Known motifs come from the following 8 sources:
ENCODE motif from Kellis lab (http://compbio.mit.edu/encode-motifs/)
Five motif discovery tools used, train-test cross validated, based on enrichment score
Homer (http://homer.ucsd.edu/homer/motif/motifDatabase.html,
motif2meme.R custom.motifs
)
Included many in silico motifs based on independent analysis of mostly ChIP-Seq data sets using homer. Also included motif databases like JASPAR.
JASPAR (downloaded from meme motif database, JASPAR2018_CORE_vertebrates_redundant.meme, motif_databases.12.19.tgz)

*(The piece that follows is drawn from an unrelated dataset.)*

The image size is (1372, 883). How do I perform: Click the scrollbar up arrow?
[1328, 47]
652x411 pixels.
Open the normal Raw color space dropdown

CIS-BP (downloaded from meme motif database)
Included many inferred motifs from other species.
HOCOMOCO (downloaded from meme motif database, HOCOMOCOv11_full_HUMAN_mono_meme_format.meme)
The lab who developed this database is one of the top performing teams in the ENCODE-DREAM challenge.
Factorbook (Another version of ENCODE motif, only ~70 motifs, pwm is provided in the supplementary file)
Custom motifs from our ChIP-seq data using homer
Currently only included BCL11A (hudep2 cut-run), LRF (hudep2), KLF1 (hudep2) and NFIX (hpc5).
Consensus sequence
Current only included GATA_Ebox: CAGGTG{N=8,9}GATA
. Consensus sequence pattern is searched using cas_motif.py.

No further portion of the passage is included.